Hello blog, özlemişsindir umarım beni. Yazlık rehavet, sıcaktan evlere kapanma, ekonomik gündem vs vs insanda yazacak hal bırakmıyor. Bugün şöyle bir silkinip klavye başına geçeyim dedim, malum önümüz bayram, benim gibi "bayramdatatileçıkmayangiller"denseniz ve evde kös kös oturup sıkılacaksanız zaten yazacak bir şey bulamazsınız, yazsanız da okuyucu kitlesi kızgın kumlardan serin sulara atlarken bloglara falan gönül düşürmez 😀 O yüzden vakit geçmeden bir "Merhaba" demekte fayda var takipçilerime.

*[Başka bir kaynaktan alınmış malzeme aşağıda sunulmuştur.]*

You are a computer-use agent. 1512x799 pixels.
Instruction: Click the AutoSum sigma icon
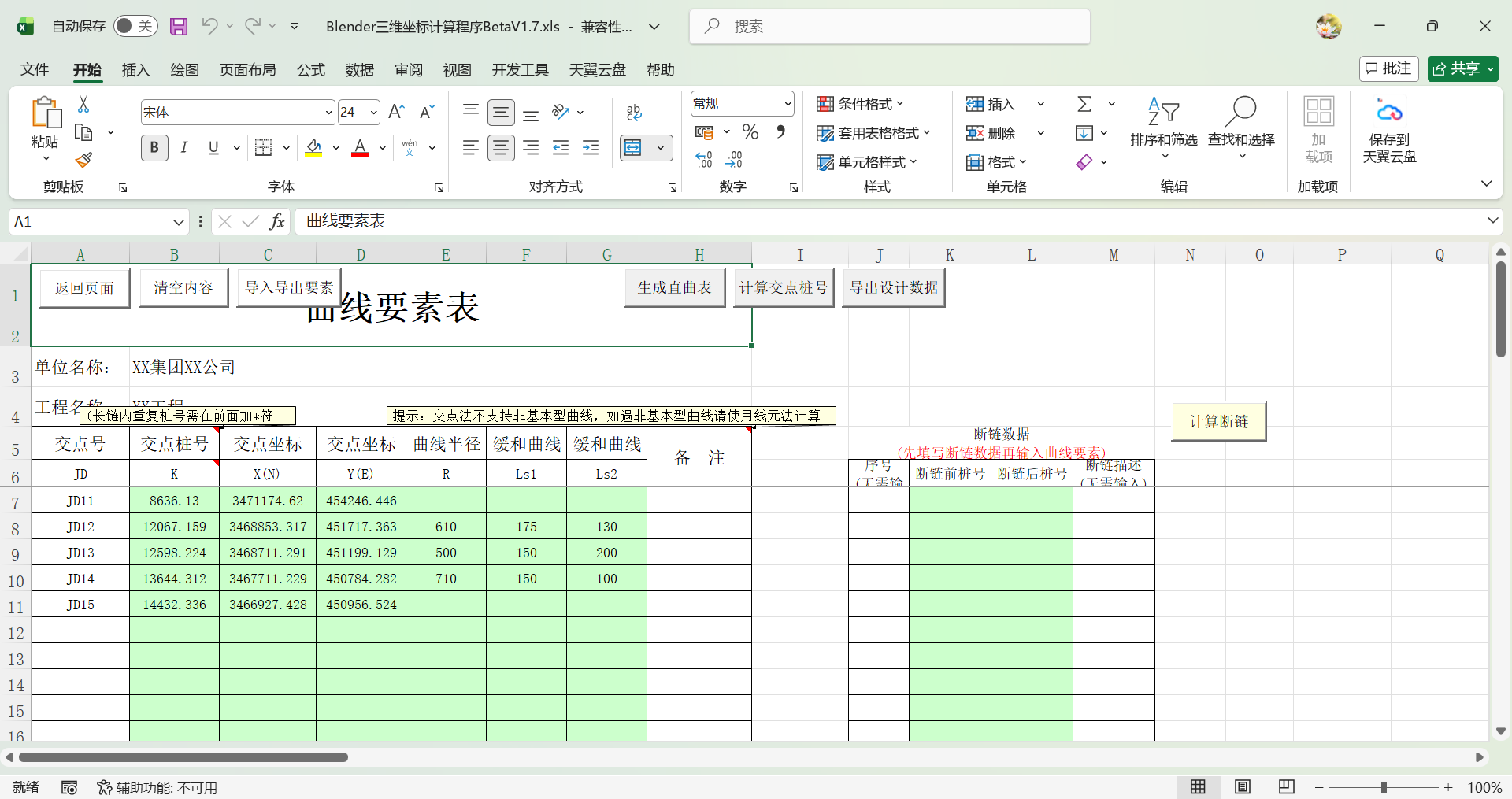pyautogui.click(x=1084, y=104)
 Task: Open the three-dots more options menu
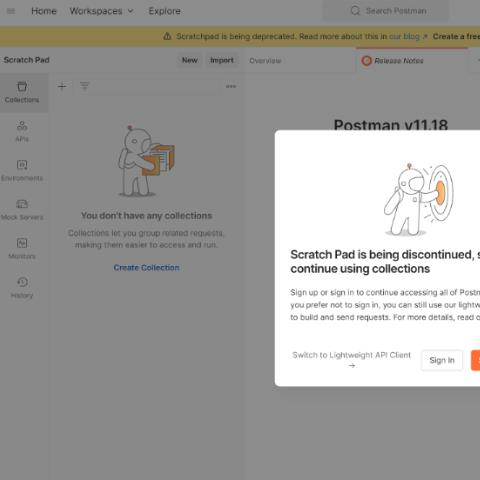pos(231,86)
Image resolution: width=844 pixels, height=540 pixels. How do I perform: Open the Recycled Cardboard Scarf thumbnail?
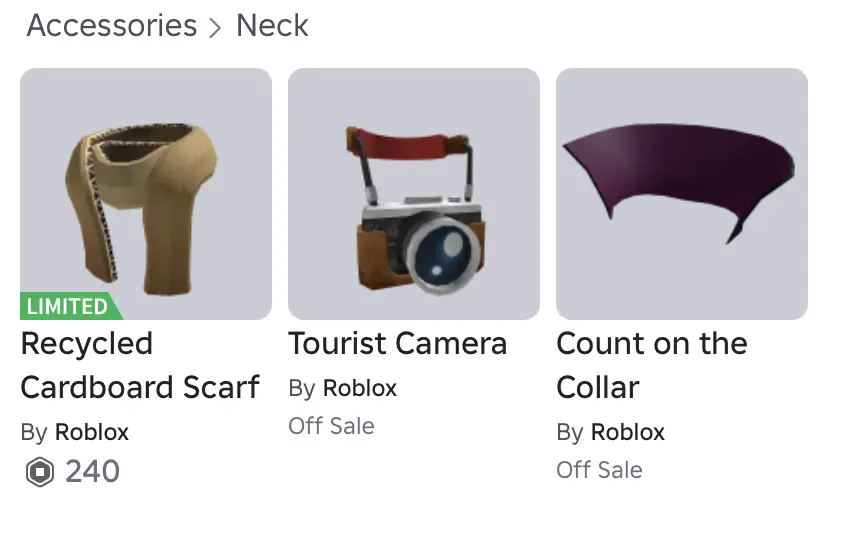pyautogui.click(x=146, y=194)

Bu haftanın ilk etkinliği aşağıdaki, neredeyse karşısında saygı durusuna geçeceğim, bana çocukluğumu hatırlatan şahane resmin ressamı Füsun Ürkün ile buluşmak oldu. Biz arkadaşız, bol bol muhabbet ettik, ne konuştuğumuzu boşverin, şu nefis resme bakın:
O duvar halısı, kaneviçeli, dantelli yastıklar, yorgan ağzı, pirinç karyola beni benden aldı. Ne diyeyim, ellerine emeğine sağlık sevgili Füsun Ürkün'ün. Eğer şimdiye kadar resimleriyle tanışmadıysanız Google'da aratın ve ne güzellikler yaptığını görün derim.

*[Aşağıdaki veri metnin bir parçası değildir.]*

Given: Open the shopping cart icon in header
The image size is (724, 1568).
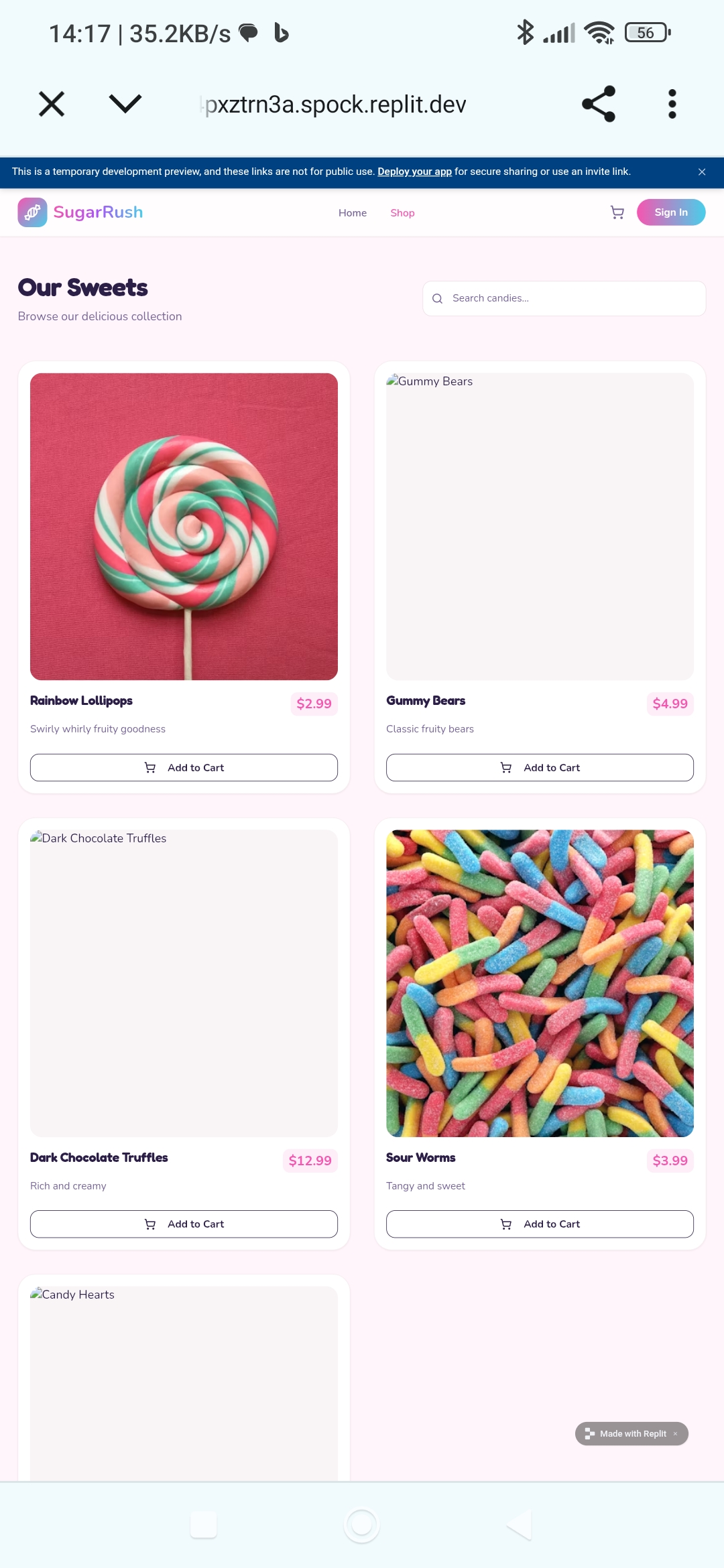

Haftanın diğer etkinliği ise PTT Pul Müzesi oldu. Açıkçası müzeyi gezmekten ziyade yemek yemeye gittik. Daha önce detaylı bir şekilde gezmiştik zaten. Müzenin giriş katında bir kafeteryası var, temiz, sade ve düzenli bir mekan. Yemekler çok güzel, fiyatları da son derece makul. Gelen herkese kamu personeli fiyatı uygulanıyor bu ara, ayrıca cumartesi-pazar kahvaltı servisi de var 10.00 ile 14.00 arasında. Özel olarak gitmeseniz bile Ulus'a yolunuz düştüğünde acıkırsanız bir öğlen yemeği yiyin derim. Akşamları ve resmi tatil günleri kapalı oluyor.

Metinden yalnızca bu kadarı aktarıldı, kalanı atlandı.